In summary, we propose an integrative model for Kv11.1 gating in which by actively pushing the C-terminal end of the S4 helix and/or the initial section of the S4–S5 linker against the S5–S6 module [33, 62], the closing of an otherwise intrinsically stable open pore can be favoured at negative transmembrane potentials. Relatively slow structural reorganizations of the VSD upon depolarization would release its constraints on the PD leading to channel opening, a process that is further slowed down [20] by the necessary removal of interactions between the N-terminus and the gating machinery. This scenario is what comes mostly affected by the break in the S4 helix/S4–S5 linker connection as demonstrated here and, indirectly, when the flexible S4–S5/S5 hinge is made more rigid ([53], see also [9]). Arguably, disruptions towards the N-terminus of the linker will also influence S4 mobility and the general structural reorganizations of the VSD as shown here, since the role of the S4–S5 linker as an anchor of sorts and its interactions with putative intracellular tethers would be impaired.

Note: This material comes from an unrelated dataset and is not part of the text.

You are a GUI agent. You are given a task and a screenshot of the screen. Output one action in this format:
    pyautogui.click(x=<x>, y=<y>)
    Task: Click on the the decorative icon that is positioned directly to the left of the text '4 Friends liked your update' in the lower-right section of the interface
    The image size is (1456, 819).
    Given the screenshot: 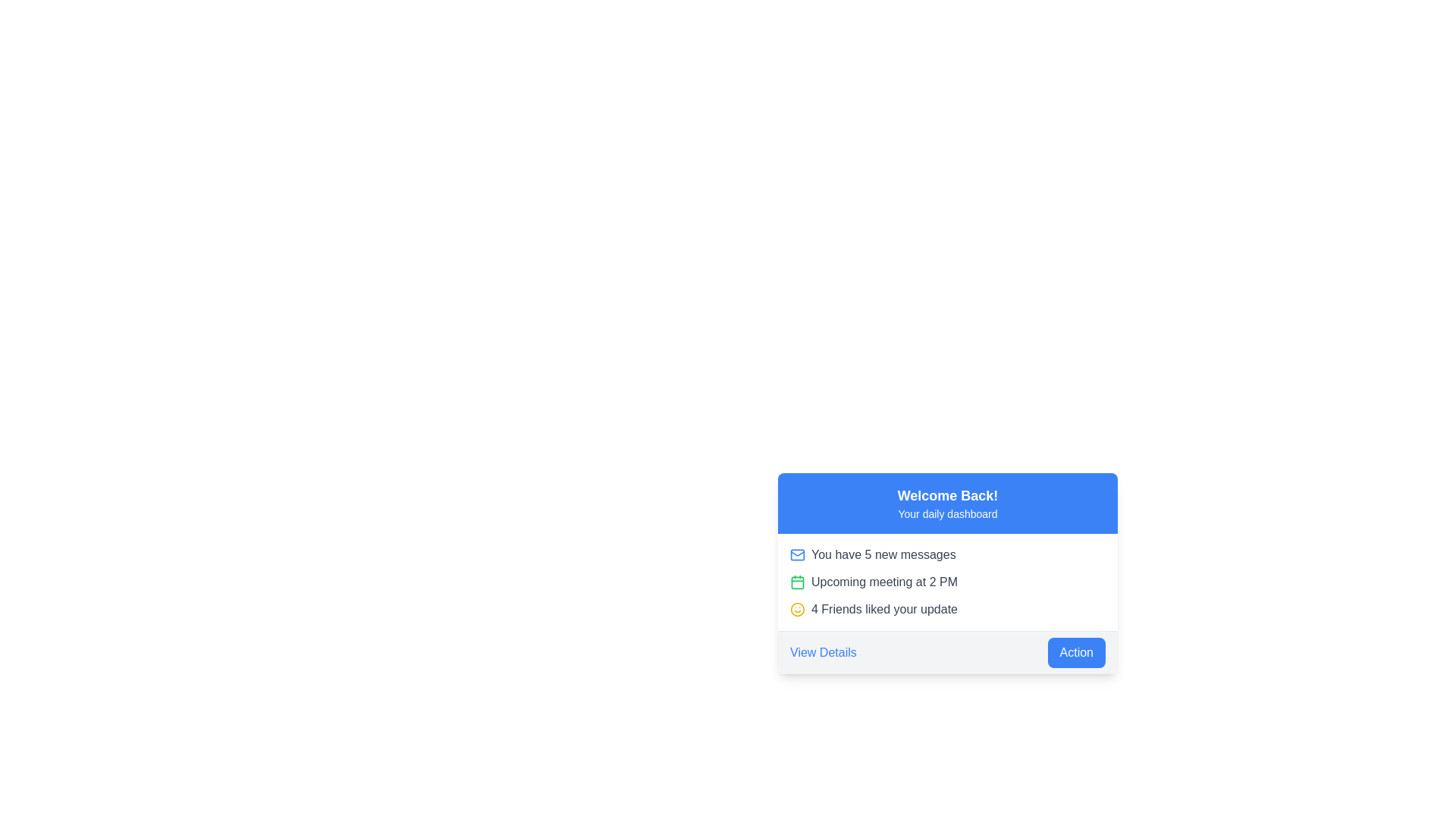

Increasing the strength of the transmembrane electric field at negative voltages leads to channel closing, a process also delayed by a second set of interactions between the N-terminus and the channel core. This process, that is particularly influenced by breaks at the end of the S4–S5 linker, is induced by dynamic reallocation of the N-terminal tail position during the activation step(s) [47]. Therefore, besides its contribution to better understanding the molecular mechanisms that explain the gating properties of the splits, our work may provide some additional clues for a better understanding of the role of regions functionally involved in VSD-PD coupling in Kv11.1 and other voltage-dependent potassium channels which, when altered, lead to a number of disorders, such as long QT syndrome, episodic ataxia and epilepsy [5, 42].